I’m not sure if they were shouting for Kildare to win or maybe that would go against the grain, and I wasn’t going to ask either.
Two other lads joined them that weren’t familiar but you could tell by the body language and the banter that there was a bond and respect. I could see that these two men hadn’t just bumped into the boys for the first time.
I nodded over; “Howya Richie, how’s the form?” ‘Great Johnny. How are they all in Allenwood?’ “Not a bother,” I said making my way over. “Ya have Raheens flying.”
His outstretched arm welcomes me as he shakes my hand with the biggest hand I have ever seen (I wouldn’t like to see it coming at me in the shape of a fist).
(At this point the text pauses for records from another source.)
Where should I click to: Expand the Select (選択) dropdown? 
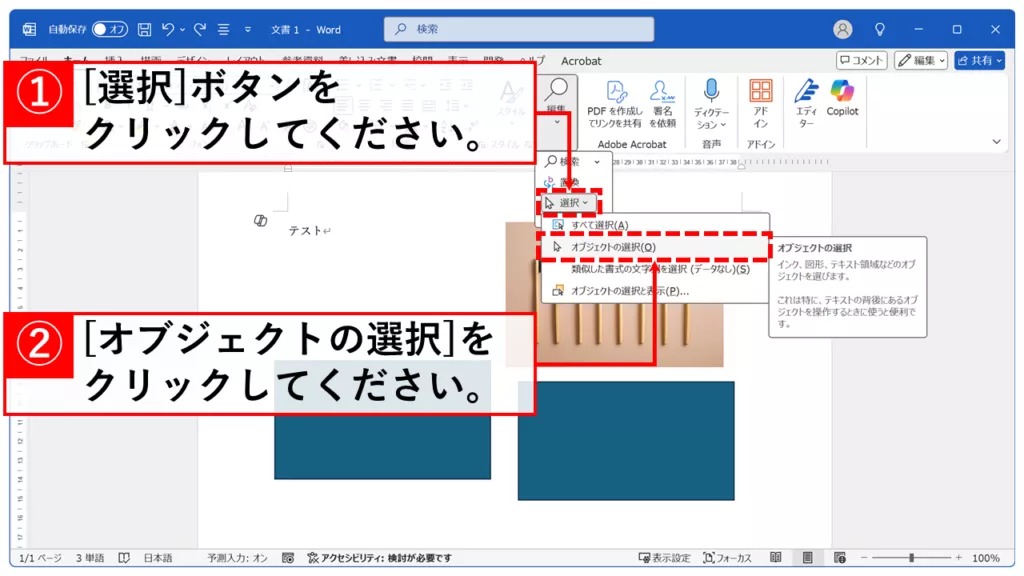(x=568, y=203)
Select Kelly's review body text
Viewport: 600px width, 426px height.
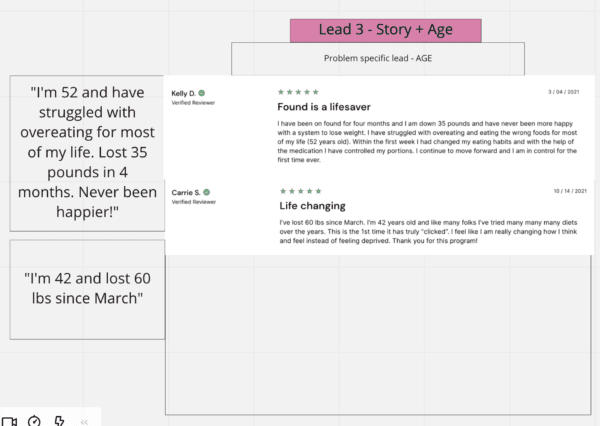coord(427,142)
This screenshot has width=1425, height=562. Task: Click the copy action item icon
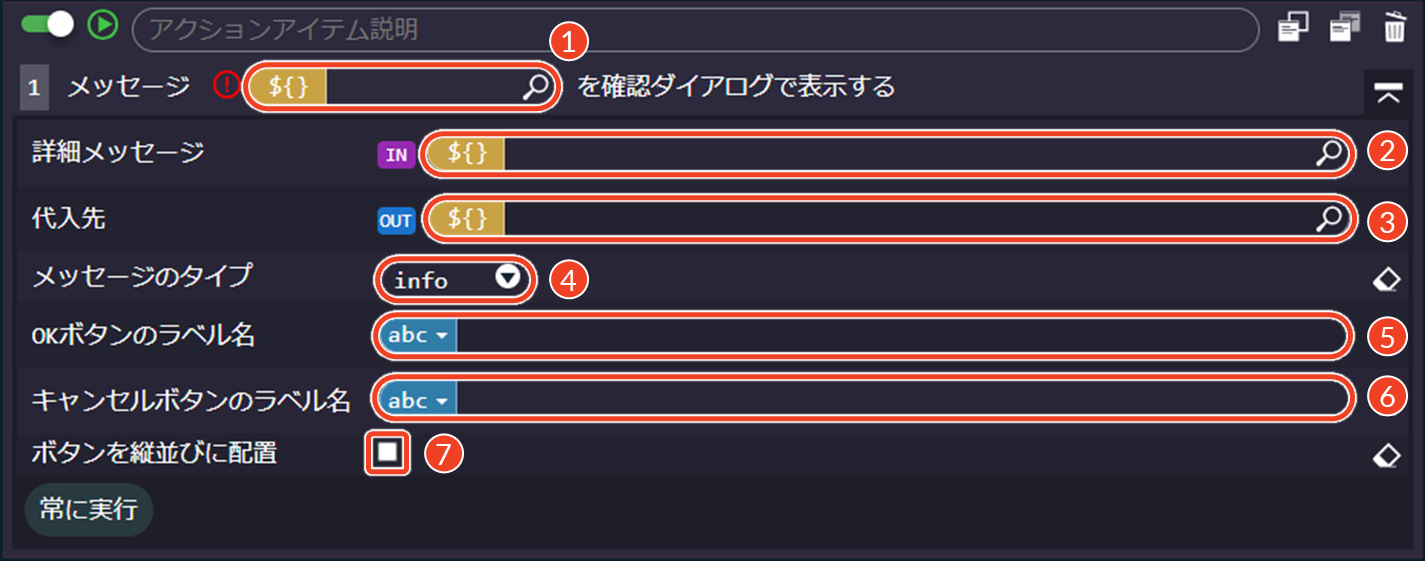point(1293,28)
He introduces me to the group, Padraig Dunne and Stephen and Seamus Darby, some of Offaly’s finest sons. I had read Michael Foley's book, Kings of September, which gives a great insight into the whole Kerry/Offaly saga of the most famous All-Ireland final of the all, the 1982 final.
I felt I knew these lads and there was so many things I would have loved to chat to them about, like the nights they spent training on Croghan Hill, or was Matt Connor the greatest forward of his era. Maybe I’ll nab Richie in Coffey’s in Carragh some night after Allenwood and Raheens Lock horns.
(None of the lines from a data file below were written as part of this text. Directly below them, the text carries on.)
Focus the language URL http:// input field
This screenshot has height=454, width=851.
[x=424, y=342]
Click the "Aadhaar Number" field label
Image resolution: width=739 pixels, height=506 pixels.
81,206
As we got nearer throw-in for the Kildare-Meath game I enjoyed some refreshments; my guest Ian had designated me as the driver as we had a club match on Wednesday and as he was now part of the management team, I should do what I was told. Ian is 21 by the way. So he orders a pint for himself and although here I am retired from county football, I’m still on the 7Up.
We take our seats with Roli and Karl and Pat Mangan (a former great of Kildare football and former chairman of the Kildare supporters club) and we are all very confident that Kildare, over the 70 minutes, would have too much for the Royals.
Meath have been hit badly with injuries and with the experience we have on the bench I felt it would see us through. How wrong was I, and more importantly after all our battles with Meath in my time I should have known better!
Meath were typical Meath; physically hungry and, from the word go, they tore into Kildare and could, and maybe should have, hit the net on three or four occasions in the first half.
At half time we mulled over the opening exchanges and came to the conclusion that there was only five points in it and that, because Kildare hadn’t really got going in the first half, that with a good restart we could push on and still win the game.
Unfortunately for Kildare within a short period Meath had stretched their lead to 12 points and, while we fought back bravely, another Leinster campaign was at an end.
Viewing from afar for the first time in many years, I was reminded of two very important lessons about football.
The first was something I had drilled into me as a player: It doesn’t matter what you do in the match before or what you do in the match after, every game takes on a life of its own. You have 70 minutes to produce the goods and you do whatever it takes in that period to win. Play every game as if it’s your last because one day you will be right.
The other lesson was fresh for me – that a championship game is a Hell of a lot easier in the stands!
After the game a grey haired gentleman makes his way over to Pat Mangan and with a hand shake and smile that oozes admiration and respect for Pat.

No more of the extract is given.